**Material**
....................
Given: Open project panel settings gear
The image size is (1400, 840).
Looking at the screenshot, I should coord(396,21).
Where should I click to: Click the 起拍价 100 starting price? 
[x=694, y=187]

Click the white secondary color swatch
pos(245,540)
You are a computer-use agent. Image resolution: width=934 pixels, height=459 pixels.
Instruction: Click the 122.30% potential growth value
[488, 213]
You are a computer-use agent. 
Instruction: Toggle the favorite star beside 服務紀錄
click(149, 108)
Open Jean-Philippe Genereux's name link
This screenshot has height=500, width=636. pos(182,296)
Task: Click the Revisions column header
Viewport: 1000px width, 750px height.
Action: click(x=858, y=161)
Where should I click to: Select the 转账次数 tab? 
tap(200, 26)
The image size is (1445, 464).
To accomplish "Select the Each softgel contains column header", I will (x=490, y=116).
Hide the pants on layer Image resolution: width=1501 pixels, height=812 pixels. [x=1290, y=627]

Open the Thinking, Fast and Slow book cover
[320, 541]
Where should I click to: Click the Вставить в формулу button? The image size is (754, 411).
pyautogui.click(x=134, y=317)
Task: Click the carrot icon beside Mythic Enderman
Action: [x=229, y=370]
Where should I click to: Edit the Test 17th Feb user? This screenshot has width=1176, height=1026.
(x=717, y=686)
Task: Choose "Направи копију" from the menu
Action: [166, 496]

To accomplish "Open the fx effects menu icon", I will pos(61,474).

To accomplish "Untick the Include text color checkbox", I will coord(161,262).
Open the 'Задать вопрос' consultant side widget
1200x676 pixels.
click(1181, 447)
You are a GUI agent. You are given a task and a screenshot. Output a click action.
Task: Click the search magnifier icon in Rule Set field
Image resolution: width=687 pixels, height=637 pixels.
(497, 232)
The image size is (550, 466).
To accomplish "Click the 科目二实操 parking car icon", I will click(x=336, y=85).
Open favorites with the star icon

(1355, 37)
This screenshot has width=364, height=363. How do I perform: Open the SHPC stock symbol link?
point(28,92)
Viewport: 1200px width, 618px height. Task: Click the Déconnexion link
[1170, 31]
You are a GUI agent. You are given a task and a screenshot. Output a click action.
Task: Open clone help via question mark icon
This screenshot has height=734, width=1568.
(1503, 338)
....................
**Exercise prompt**
Reproduce all of the records above verbatim, preserving every line without alteration.

**Full output**
Given: Open project panel settings gear
The image size is (1400, 840).
Looking at the screenshot, I should coord(396,21).
Where should I click to: Click the 起拍价 100 starting price? 
[x=694, y=187]

Click the white secondary color swatch
pos(245,540)
You are a computer-use agent. Image resolution: width=934 pixels, height=459 pixels.
Instruction: Click the 122.30% potential growth value
[488, 213]
You are a computer-use agent. 
Instruction: Toggle the favorite star beside 服務紀錄
click(149, 108)
Open Jean-Philippe Genereux's name link
This screenshot has height=500, width=636. pos(182,296)
Task: Click the Revisions column header
Viewport: 1000px width, 750px height.
Action: click(x=858, y=161)
Where should I click to: Select the 转账次数 tab? 
tap(200, 26)
The image size is (1445, 464).
To accomplish "Select the Each softgel contains column header", I will (x=490, y=116).
Hide the pants on layer Image resolution: width=1501 pixels, height=812 pixels. [x=1290, y=627]

Open the Thinking, Fast and Slow book cover
[320, 541]
Where should I click to: Click the Вставить в формулу button? The image size is (754, 411).
pyautogui.click(x=134, y=317)
Task: Click the carrot icon beside Mythic Enderman
Action: [x=229, y=370]
Where should I click to: Edit the Test 17th Feb user? This screenshot has width=1176, height=1026.
(x=717, y=686)
Task: Choose "Направи копију" from the menu
Action: [166, 496]

To accomplish "Open the fx effects menu icon", I will pos(61,474).

To accomplish "Untick the Include text color checkbox", I will coord(161,262).
Open the 'Задать вопрос' consultant side widget
1200x676 pixels.
click(1181, 447)
You are a GUI agent. You are given a task and a screenshot. Output a click action.
Task: Click the search magnifier icon in Rule Set field
Image resolution: width=687 pixels, height=637 pixels.
(497, 232)
The image size is (550, 466).
To accomplish "Click the 科目二实操 parking car icon", I will click(x=336, y=85).
Open favorites with the star icon

(1355, 37)
This screenshot has width=364, height=363. How do I perform: Open the SHPC stock symbol link?
point(28,92)
Viewport: 1200px width, 618px height. Task: Click the Déconnexion link
[1170, 31]
You are a GUI agent. You are given a task and a screenshot. Output a click action.
Task: Open clone help via question mark icon
This screenshot has height=734, width=1568.
(1503, 338)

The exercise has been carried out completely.